Work item » Please write out exactly the lines of the data below from the line holding "You are a computer-use agent. Viewport: 900px" through the line holding "Task: Go to the System tab", and leave out the rest.

(Data entries)
╔══

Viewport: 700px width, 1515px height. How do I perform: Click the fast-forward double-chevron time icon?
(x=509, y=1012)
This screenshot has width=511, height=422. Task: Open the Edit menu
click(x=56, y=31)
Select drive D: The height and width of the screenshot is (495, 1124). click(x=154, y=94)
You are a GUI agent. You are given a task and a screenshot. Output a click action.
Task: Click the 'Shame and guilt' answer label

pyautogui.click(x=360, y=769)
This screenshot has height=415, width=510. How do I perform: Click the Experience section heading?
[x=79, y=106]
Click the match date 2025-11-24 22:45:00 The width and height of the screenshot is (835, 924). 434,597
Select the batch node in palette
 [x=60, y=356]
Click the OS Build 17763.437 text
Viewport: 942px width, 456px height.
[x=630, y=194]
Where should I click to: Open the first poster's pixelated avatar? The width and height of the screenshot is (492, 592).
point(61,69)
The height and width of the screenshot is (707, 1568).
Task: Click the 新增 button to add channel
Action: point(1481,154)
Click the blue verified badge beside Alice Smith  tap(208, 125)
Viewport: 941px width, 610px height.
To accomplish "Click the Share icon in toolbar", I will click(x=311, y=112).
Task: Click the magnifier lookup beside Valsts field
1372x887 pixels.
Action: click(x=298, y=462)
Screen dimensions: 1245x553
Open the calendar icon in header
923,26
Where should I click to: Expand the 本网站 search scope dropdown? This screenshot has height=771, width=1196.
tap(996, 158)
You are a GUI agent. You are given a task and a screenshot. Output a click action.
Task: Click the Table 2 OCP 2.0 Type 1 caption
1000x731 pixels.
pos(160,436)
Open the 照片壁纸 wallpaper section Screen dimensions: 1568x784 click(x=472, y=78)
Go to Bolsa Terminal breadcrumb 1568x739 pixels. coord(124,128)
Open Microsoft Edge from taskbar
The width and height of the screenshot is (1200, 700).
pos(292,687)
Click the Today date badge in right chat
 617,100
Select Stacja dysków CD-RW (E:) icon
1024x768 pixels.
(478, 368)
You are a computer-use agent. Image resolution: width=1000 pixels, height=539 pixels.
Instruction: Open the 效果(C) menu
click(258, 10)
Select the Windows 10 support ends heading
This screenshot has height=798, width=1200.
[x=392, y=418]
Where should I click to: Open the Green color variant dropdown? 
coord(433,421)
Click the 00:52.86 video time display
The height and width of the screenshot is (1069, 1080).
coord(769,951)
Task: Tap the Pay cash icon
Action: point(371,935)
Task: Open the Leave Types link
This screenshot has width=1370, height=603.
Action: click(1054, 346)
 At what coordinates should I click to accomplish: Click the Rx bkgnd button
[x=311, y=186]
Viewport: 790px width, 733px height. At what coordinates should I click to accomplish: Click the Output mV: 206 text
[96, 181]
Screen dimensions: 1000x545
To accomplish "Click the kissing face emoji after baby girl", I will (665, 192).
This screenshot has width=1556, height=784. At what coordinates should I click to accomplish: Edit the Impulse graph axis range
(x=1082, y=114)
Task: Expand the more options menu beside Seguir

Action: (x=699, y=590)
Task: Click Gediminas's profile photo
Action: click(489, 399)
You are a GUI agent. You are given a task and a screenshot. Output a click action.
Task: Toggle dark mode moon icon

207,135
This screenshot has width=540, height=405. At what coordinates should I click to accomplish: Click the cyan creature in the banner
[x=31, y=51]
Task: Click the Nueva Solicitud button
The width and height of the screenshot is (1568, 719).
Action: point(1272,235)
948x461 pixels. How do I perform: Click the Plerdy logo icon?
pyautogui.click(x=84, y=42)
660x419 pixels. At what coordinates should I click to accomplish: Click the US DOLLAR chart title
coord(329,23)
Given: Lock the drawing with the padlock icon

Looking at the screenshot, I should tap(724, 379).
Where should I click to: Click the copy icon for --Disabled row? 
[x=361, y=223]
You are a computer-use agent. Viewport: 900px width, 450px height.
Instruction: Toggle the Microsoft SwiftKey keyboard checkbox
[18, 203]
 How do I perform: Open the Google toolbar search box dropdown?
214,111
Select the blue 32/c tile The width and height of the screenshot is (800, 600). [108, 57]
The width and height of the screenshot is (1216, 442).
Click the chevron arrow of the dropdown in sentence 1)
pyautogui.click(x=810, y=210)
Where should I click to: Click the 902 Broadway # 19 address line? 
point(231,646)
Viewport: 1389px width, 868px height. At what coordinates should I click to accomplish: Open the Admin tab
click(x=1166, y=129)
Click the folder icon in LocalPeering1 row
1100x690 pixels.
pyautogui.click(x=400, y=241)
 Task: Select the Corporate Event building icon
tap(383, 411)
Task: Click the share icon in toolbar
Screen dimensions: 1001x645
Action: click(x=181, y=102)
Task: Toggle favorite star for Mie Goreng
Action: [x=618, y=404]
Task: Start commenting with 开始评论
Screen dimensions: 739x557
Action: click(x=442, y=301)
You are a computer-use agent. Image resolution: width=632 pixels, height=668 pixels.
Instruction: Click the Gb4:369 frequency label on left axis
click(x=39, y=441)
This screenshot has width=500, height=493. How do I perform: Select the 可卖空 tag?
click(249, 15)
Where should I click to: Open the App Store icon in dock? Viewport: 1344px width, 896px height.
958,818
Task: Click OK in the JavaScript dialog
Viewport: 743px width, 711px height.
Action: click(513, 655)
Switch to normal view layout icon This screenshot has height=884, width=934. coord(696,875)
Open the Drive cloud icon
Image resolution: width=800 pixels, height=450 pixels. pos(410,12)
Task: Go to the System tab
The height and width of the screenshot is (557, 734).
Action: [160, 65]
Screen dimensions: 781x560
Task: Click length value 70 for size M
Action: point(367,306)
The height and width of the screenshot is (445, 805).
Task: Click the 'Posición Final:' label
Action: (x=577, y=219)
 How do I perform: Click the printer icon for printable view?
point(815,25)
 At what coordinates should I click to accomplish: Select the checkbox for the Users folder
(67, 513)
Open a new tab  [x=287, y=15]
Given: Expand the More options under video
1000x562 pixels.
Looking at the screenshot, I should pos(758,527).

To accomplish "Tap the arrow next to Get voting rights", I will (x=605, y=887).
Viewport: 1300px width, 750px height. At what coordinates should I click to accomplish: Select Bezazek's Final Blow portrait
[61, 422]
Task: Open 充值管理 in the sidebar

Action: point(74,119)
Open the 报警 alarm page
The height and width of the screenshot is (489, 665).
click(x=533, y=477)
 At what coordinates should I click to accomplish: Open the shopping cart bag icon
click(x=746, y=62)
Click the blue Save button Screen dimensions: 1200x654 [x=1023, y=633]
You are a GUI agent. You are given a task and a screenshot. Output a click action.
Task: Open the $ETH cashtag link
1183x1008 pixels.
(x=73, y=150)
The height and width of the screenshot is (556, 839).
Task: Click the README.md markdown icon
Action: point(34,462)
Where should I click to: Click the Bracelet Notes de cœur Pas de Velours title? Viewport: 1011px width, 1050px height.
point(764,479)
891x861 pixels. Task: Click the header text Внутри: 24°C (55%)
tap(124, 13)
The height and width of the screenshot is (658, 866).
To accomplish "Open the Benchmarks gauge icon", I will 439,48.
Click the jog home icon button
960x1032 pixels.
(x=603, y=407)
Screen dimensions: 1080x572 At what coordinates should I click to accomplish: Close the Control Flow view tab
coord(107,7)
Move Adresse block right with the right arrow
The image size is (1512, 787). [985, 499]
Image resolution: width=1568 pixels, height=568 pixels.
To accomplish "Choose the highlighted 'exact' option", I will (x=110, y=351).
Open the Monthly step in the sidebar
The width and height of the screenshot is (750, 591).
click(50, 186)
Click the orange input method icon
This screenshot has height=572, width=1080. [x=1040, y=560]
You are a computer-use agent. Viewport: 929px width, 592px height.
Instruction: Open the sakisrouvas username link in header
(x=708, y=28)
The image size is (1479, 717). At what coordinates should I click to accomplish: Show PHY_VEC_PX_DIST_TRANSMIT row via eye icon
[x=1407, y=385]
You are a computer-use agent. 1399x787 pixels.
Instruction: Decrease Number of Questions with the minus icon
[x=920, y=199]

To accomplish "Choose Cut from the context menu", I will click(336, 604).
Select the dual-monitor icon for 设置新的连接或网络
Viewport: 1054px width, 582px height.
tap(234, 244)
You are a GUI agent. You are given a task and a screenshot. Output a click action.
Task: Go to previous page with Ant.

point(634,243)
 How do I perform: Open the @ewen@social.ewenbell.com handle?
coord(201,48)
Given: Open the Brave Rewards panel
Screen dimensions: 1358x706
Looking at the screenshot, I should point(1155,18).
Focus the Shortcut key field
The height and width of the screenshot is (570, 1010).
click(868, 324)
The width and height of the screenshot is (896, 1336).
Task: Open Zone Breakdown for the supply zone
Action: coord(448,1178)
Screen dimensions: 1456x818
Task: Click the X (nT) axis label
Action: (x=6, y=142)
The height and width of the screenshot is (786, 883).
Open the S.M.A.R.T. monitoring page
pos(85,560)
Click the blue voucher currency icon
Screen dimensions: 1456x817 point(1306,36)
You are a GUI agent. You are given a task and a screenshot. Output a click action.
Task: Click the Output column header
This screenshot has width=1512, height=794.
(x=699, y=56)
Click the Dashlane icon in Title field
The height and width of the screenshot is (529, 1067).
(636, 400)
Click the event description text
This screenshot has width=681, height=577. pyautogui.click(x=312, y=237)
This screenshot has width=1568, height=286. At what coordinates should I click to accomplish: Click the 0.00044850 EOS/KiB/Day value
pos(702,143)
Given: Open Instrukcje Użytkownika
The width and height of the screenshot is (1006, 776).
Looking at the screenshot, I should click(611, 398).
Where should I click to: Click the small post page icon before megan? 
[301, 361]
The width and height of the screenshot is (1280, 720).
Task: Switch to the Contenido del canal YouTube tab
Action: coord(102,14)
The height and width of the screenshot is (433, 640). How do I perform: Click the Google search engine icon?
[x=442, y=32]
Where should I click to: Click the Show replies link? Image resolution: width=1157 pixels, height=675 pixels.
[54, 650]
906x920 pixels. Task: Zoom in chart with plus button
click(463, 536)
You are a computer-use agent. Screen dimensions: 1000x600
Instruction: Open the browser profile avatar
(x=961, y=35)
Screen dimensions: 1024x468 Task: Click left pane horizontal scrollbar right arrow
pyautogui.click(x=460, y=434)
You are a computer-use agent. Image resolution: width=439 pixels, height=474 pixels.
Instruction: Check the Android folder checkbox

╚══

Answer box »
You are a computer-use agent. Viewport: 900px width, 450px height.
Instruction: Toggle the Microsoft SwiftKey keyboard checkbox
[18, 203]
 How do I perform: Open the Google toolbar search box dropdown?
214,111
Select the blue 32/c tile The width and height of the screenshot is (800, 600). [108, 57]
The width and height of the screenshot is (1216, 442).
Click the chevron arrow of the dropdown in sentence 1)
pyautogui.click(x=810, y=210)
Where should I click to: Click the 902 Broadway # 19 address line? 
point(231,646)
Viewport: 1389px width, 868px height. At what coordinates should I click to accomplish: Open the Admin tab
click(x=1166, y=129)
Click the folder icon in LocalPeering1 row
1100x690 pixels.
pyautogui.click(x=400, y=241)
 Task: Select the Corporate Event building icon
tap(383, 411)
Task: Click the share icon in toolbar
Screen dimensions: 1001x645
Action: click(x=181, y=102)
Task: Toggle favorite star for Mie Goreng
Action: [x=618, y=404]
Task: Start commenting with 开始评论
Screen dimensions: 739x557
Action: click(x=442, y=301)
You are a computer-use agent. Image resolution: width=632 pixels, height=668 pixels.
Instruction: Click the Gb4:369 frequency label on left axis
click(x=39, y=441)
This screenshot has width=500, height=493. How do I perform: Select the 可卖空 tag?
click(249, 15)
Where should I click to: Open the App Store icon in dock? Viewport: 1344px width, 896px height.
958,818
Task: Click OK in the JavaScript dialog
Viewport: 743px width, 711px height.
Action: click(513, 655)
Switch to normal view layout icon This screenshot has height=884, width=934. coord(696,875)
Open the Drive cloud icon
Image resolution: width=800 pixels, height=450 pixels. pos(410,12)
Task: Go to the System tab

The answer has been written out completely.